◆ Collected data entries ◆
* * * * * * *
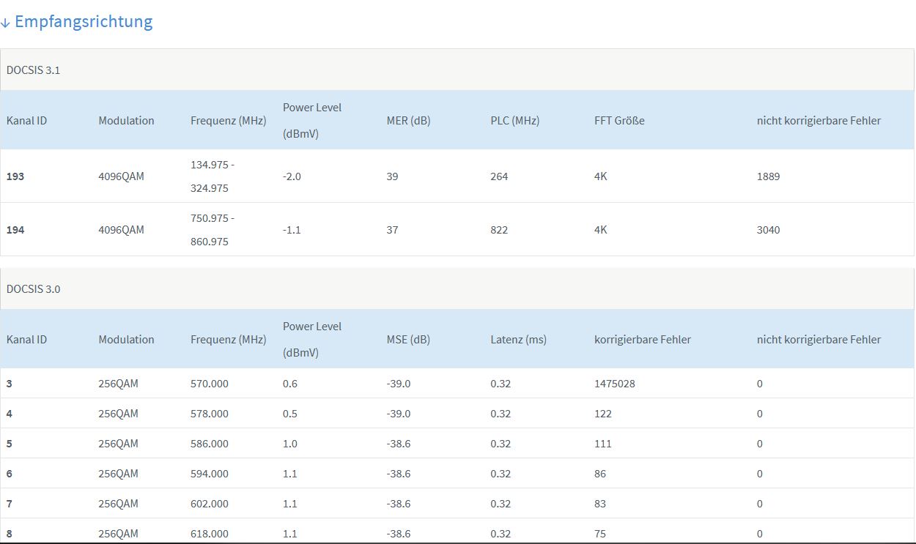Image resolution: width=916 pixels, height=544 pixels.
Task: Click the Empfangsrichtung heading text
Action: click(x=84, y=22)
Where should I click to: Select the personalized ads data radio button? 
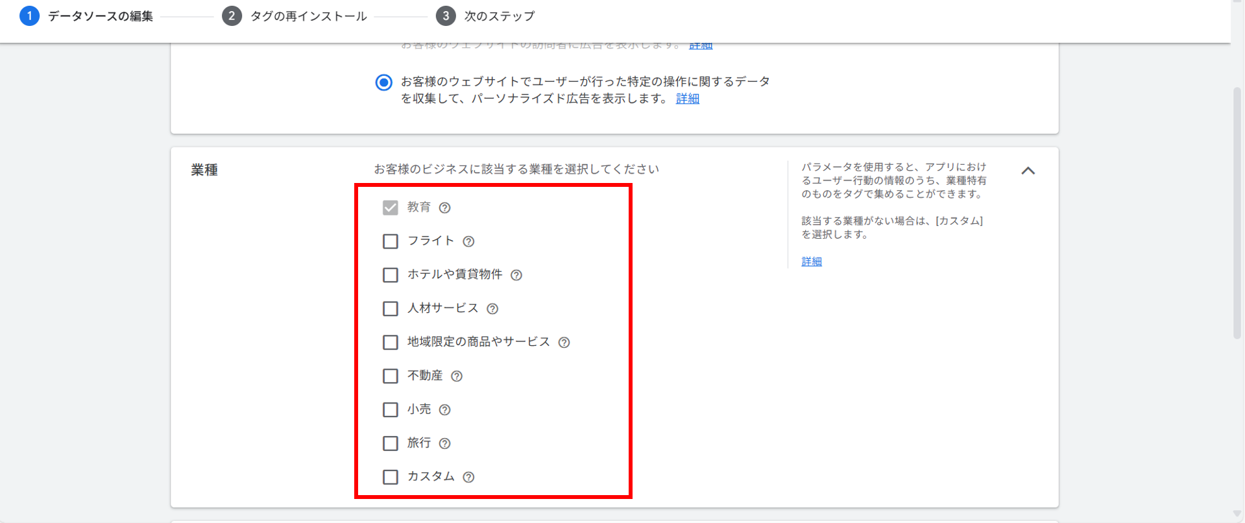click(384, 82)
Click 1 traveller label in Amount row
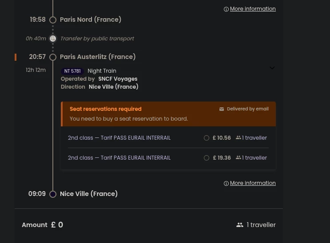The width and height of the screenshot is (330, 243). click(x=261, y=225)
* * * * * * *
◆ Instructions for the task ◆
Where the line with "Where should I" appears, begin there and transcribe exactly through the last line of the data, leaving all pictures aside.

◆ Task answer ◆
Where should I click to: Select the personalized ads data radio button? 
click(384, 82)
Click 1 traveller label in Amount row
The width and height of the screenshot is (330, 243). click(x=261, y=225)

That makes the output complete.